◆ **Given instruction**:
Reproduce the lines from the one containing "This screenshot has width=1272, height=657." through the one containing "(x=299, y=294)", with both of those lines included. Give only these lines.

(Data items)
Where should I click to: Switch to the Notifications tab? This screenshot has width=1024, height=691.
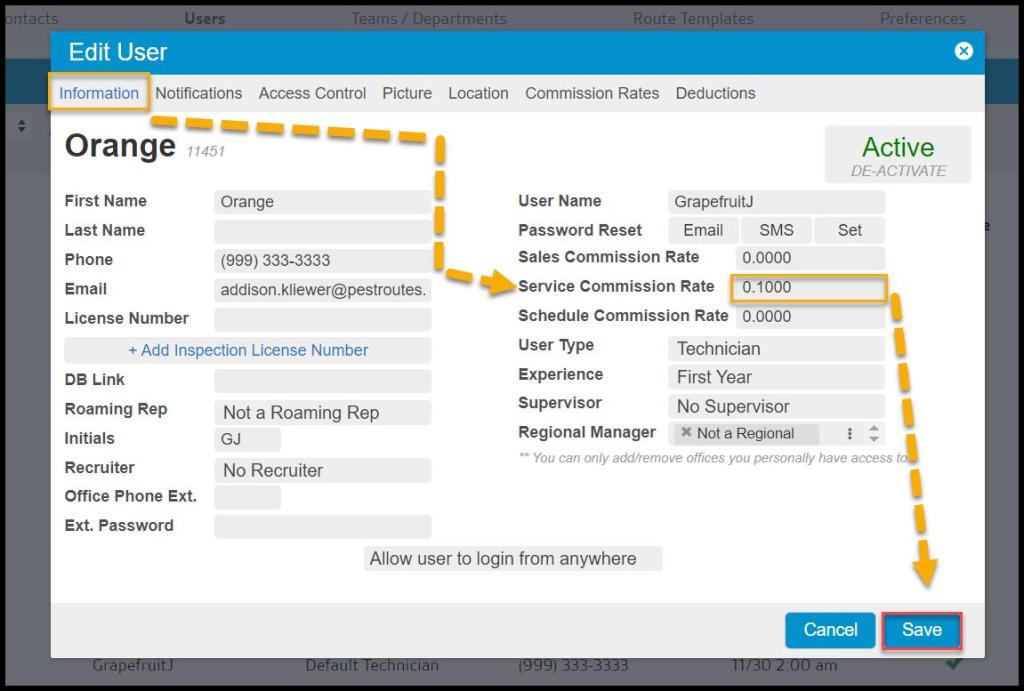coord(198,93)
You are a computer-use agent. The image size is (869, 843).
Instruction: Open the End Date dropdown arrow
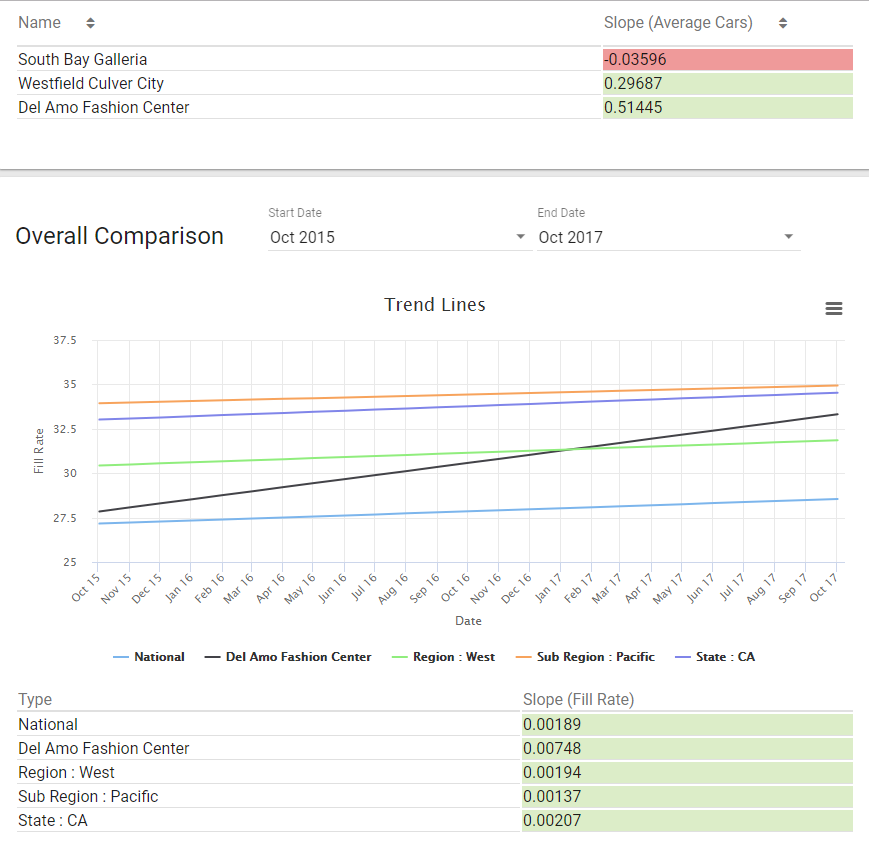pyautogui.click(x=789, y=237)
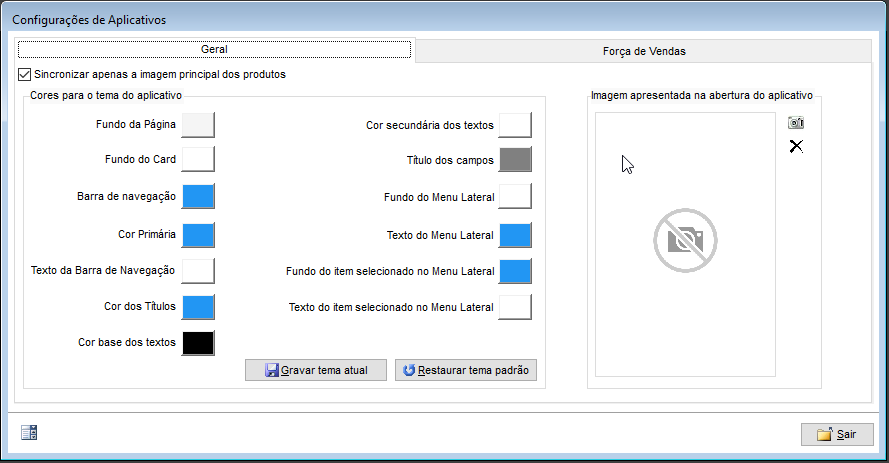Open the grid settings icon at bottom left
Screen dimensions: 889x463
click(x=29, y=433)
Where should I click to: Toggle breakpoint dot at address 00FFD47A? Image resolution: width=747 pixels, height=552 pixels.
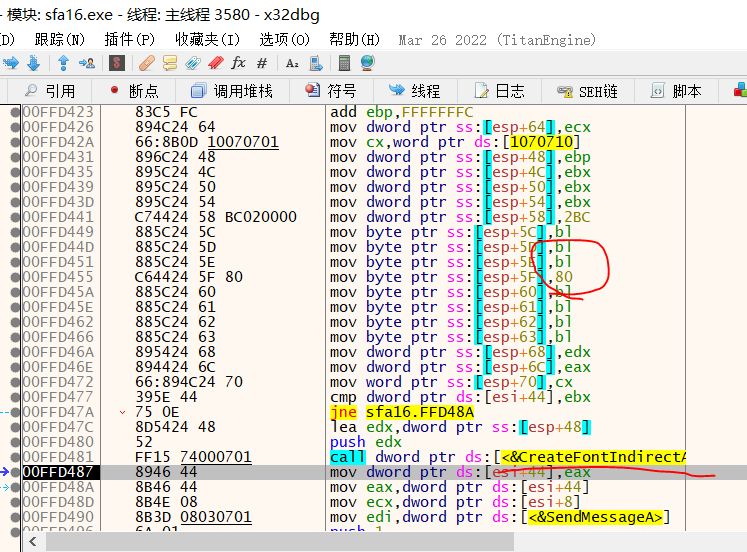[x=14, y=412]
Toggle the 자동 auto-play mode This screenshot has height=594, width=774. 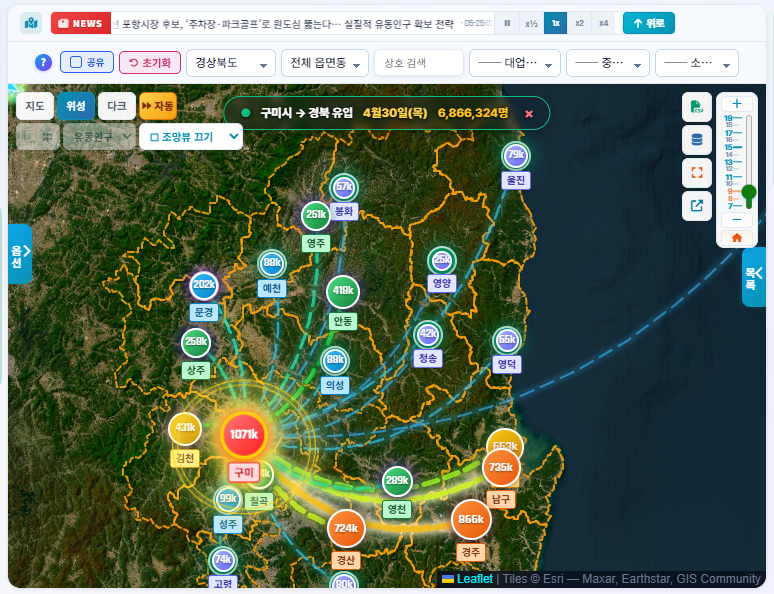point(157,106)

---

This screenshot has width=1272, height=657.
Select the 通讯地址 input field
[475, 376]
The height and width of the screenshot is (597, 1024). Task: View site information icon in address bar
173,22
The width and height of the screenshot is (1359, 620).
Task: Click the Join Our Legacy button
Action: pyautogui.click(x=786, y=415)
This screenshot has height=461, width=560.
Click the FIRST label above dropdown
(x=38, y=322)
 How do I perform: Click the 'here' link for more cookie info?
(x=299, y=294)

◆ **Exercise solution**:
This screenshot has width=1272, height=657.
Select the 通讯地址 input field
[475, 376]
The height and width of the screenshot is (597, 1024). Task: View site information icon in address bar
173,22
The width and height of the screenshot is (1359, 620).
Task: Click the Join Our Legacy button
Action: pyautogui.click(x=786, y=415)
This screenshot has height=461, width=560.
Click the FIRST label above dropdown
(x=38, y=322)
 How do I perform: Click the 'here' link for more cookie info?
(x=299, y=294)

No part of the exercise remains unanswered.